SXC.HU, FRED KUIPERS
For first-year university students, the recent uptick in adjunct instructors may not be a bad thing. A National Bureau of Economic Research study published this month tracked eight cohorts of freshmen at Northwestern University to determine how different faculty impacted learning—finding that students in adjunct-taught courses were more likely to enroll and succeed in subsequent classes in the same subject area.
Non-tenure-track or adjunct instructors now make up some 70 percent of the teaching faculty at universities across the United States, according to The Chronicle of Higher Education. Previous studies have suggested that hiring more adjunct faculty, particularly part-time adjuncts, could have negative long-term effects on institutions.
But the present study examined the impact of faculty status on “genuine student learning.” From fall 2001 to fall 2008, researchers followed 15,000 first-year students under the assumption that freshmen were more likely to select classes “with limited knowledge...
“Our findings suggest that non-tenure track faculty at Northwestern not only induce students to take more classes in a given subject than do tenure line professors, but also lead the students to do better in subsequent coursework than do their tenure track/tenured colleagues,” the authors wrote. The benefits held across disciplines and were especially strong for students who entered the university with lower SAT scores, they added.

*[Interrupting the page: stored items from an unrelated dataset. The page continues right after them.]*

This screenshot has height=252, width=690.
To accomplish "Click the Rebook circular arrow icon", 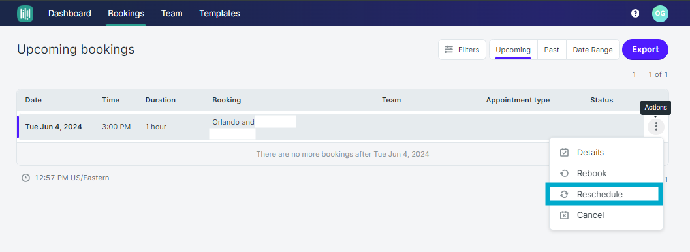I will click(564, 173).

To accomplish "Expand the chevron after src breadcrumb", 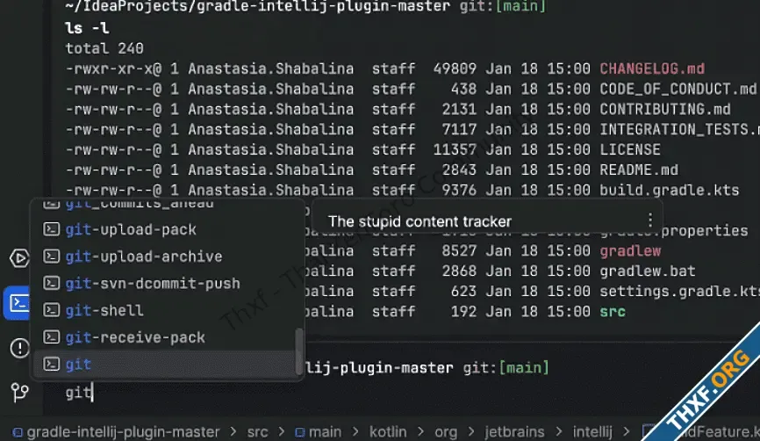I will click(282, 432).
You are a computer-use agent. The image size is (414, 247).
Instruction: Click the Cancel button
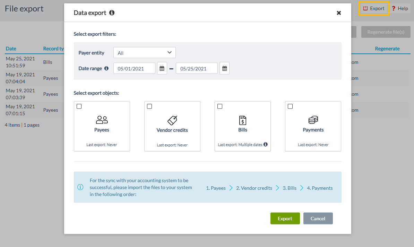(318, 218)
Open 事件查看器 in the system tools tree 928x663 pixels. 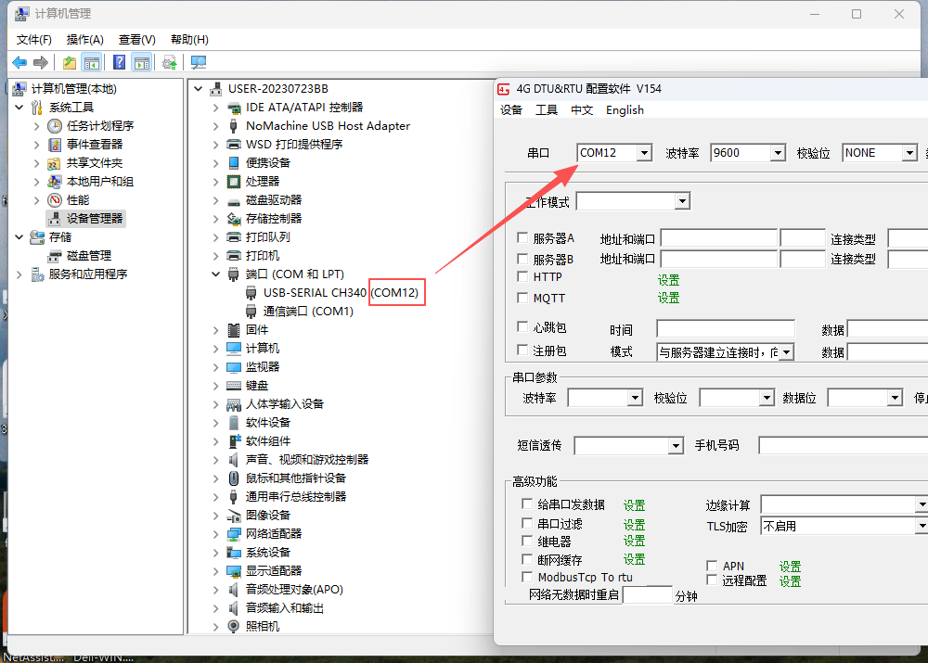click(x=94, y=144)
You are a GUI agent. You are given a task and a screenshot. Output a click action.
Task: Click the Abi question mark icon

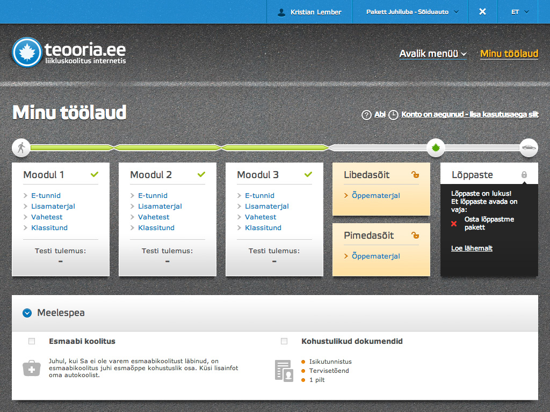pyautogui.click(x=366, y=115)
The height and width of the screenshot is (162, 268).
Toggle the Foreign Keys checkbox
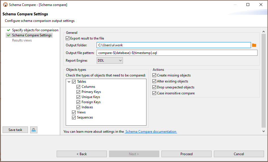point(78,102)
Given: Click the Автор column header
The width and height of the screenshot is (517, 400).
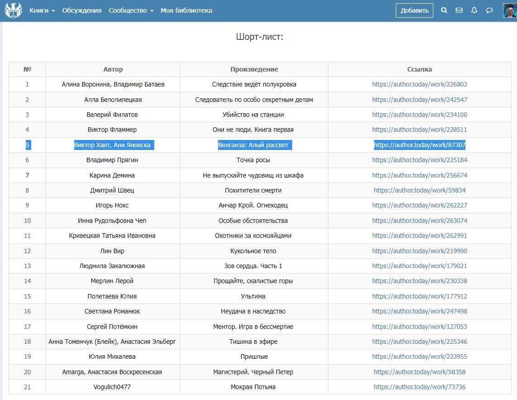Looking at the screenshot, I should pyautogui.click(x=113, y=69).
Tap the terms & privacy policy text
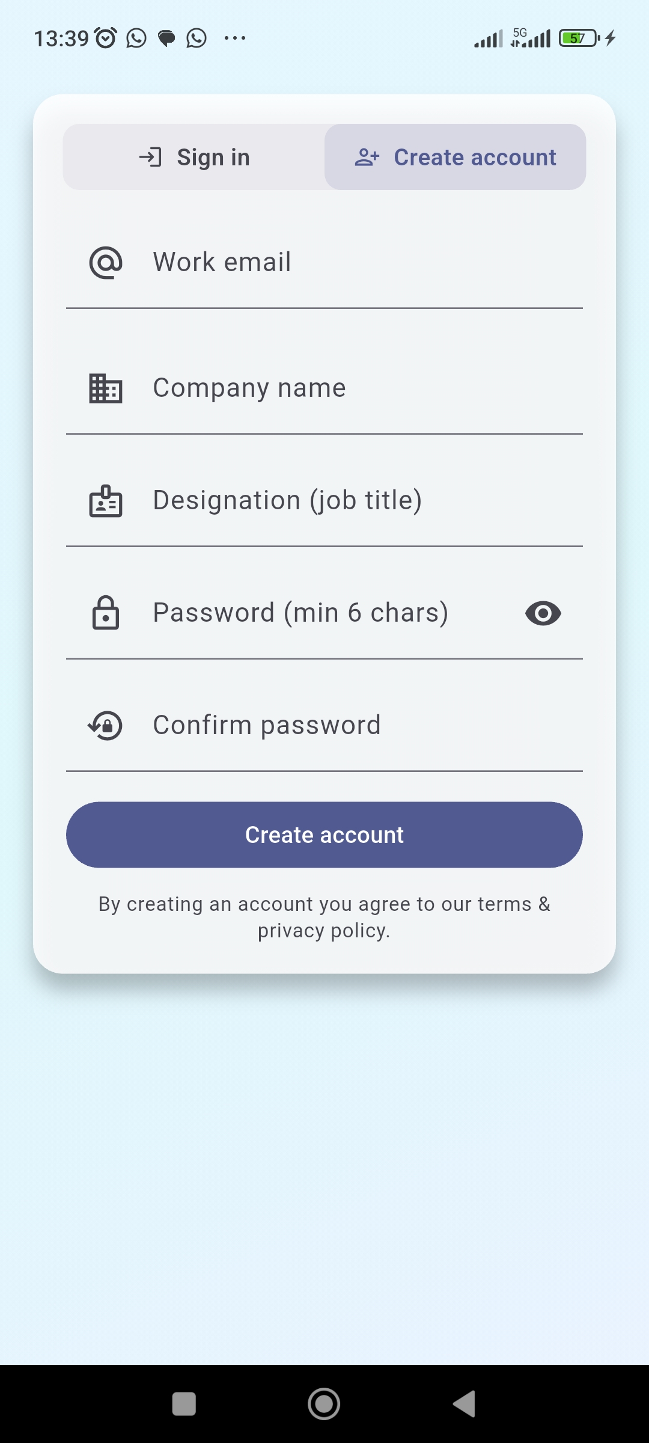The height and width of the screenshot is (1443, 649). (325, 918)
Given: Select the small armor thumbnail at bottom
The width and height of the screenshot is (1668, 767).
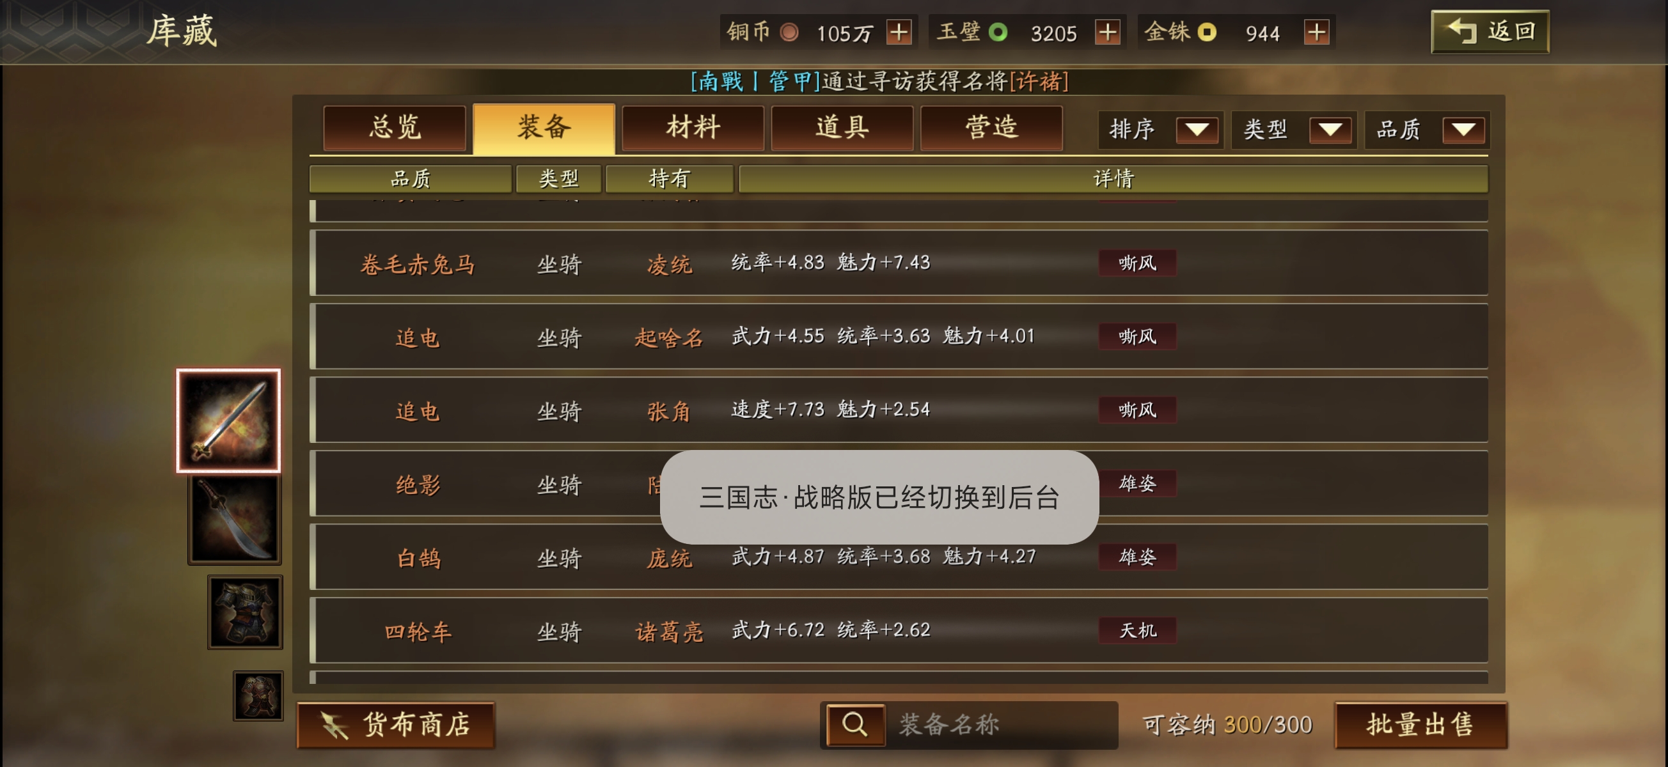Looking at the screenshot, I should (258, 696).
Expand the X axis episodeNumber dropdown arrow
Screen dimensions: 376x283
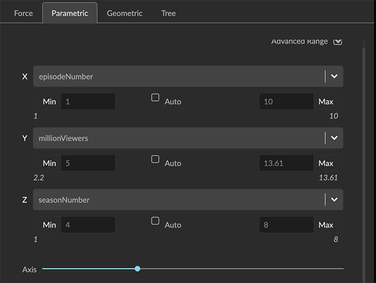pos(334,76)
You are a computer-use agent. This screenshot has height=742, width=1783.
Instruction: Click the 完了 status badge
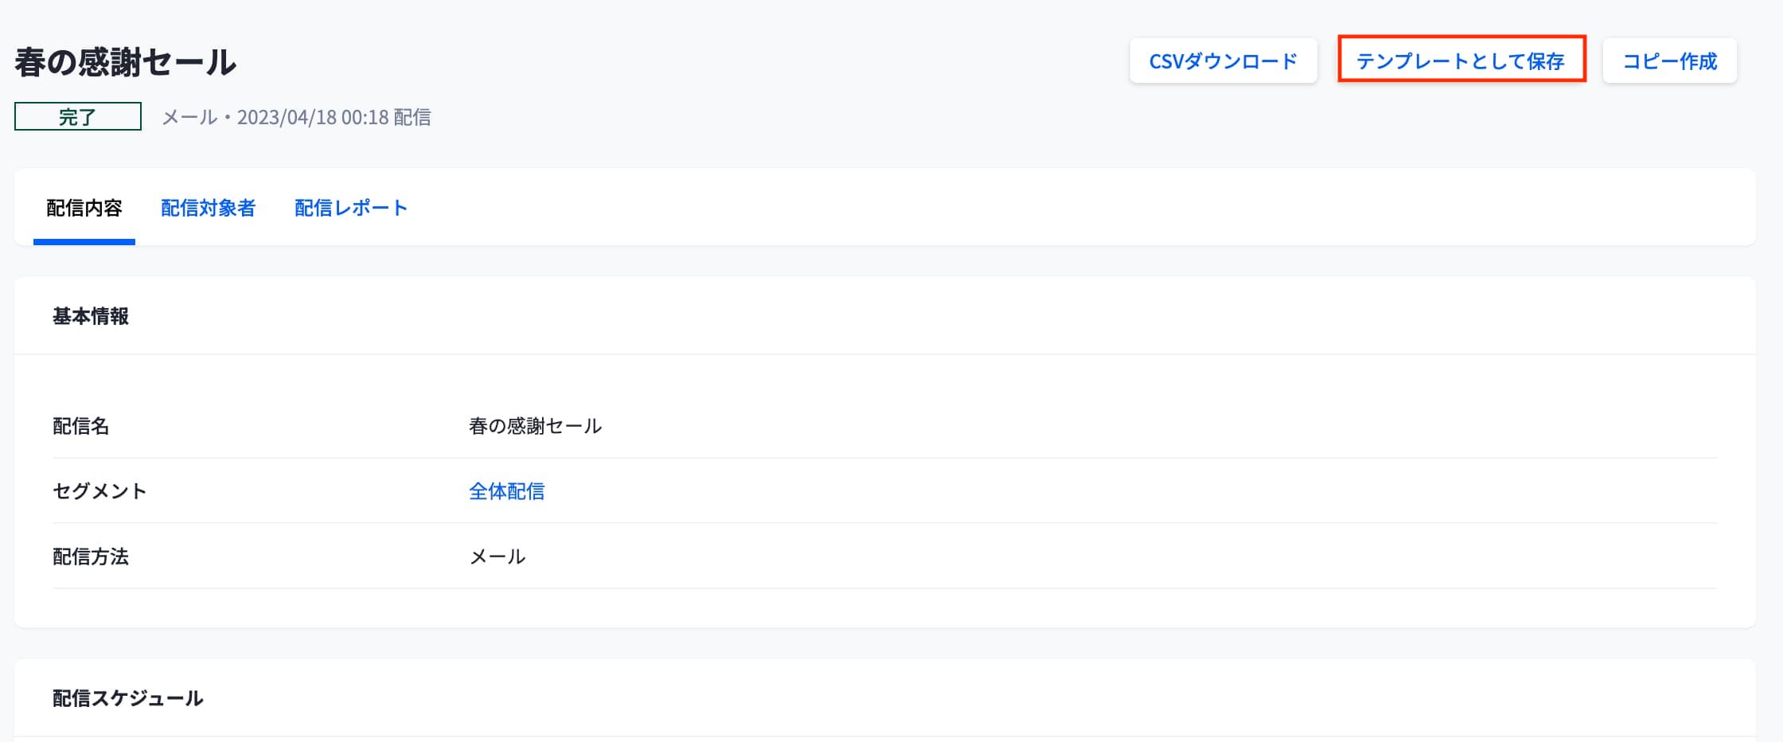[x=78, y=117]
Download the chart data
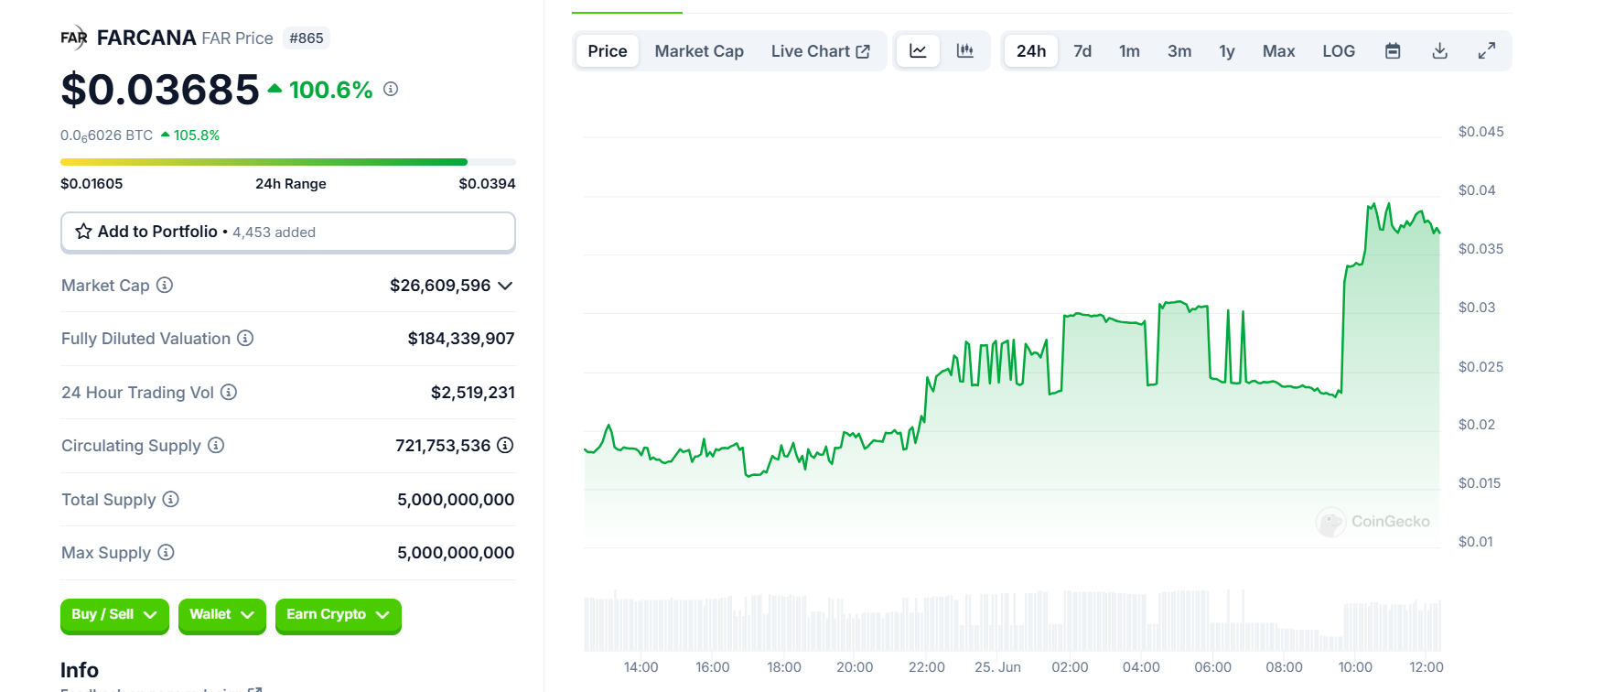 click(x=1439, y=51)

Northwestern is a highly selective school whose students may not be representative of the wider U.S. student population, the authors acknowledged. And it’s possible that the apparent advantages of adjunct-taught introductory courses do not apply in advanced courses. But the researchers hope to provide fodder to the argument that the increase in non-tenure-track faculty “may be less of a cause for alarm than some people think, and indeed, may actually be educationally beneficial,” they wrote.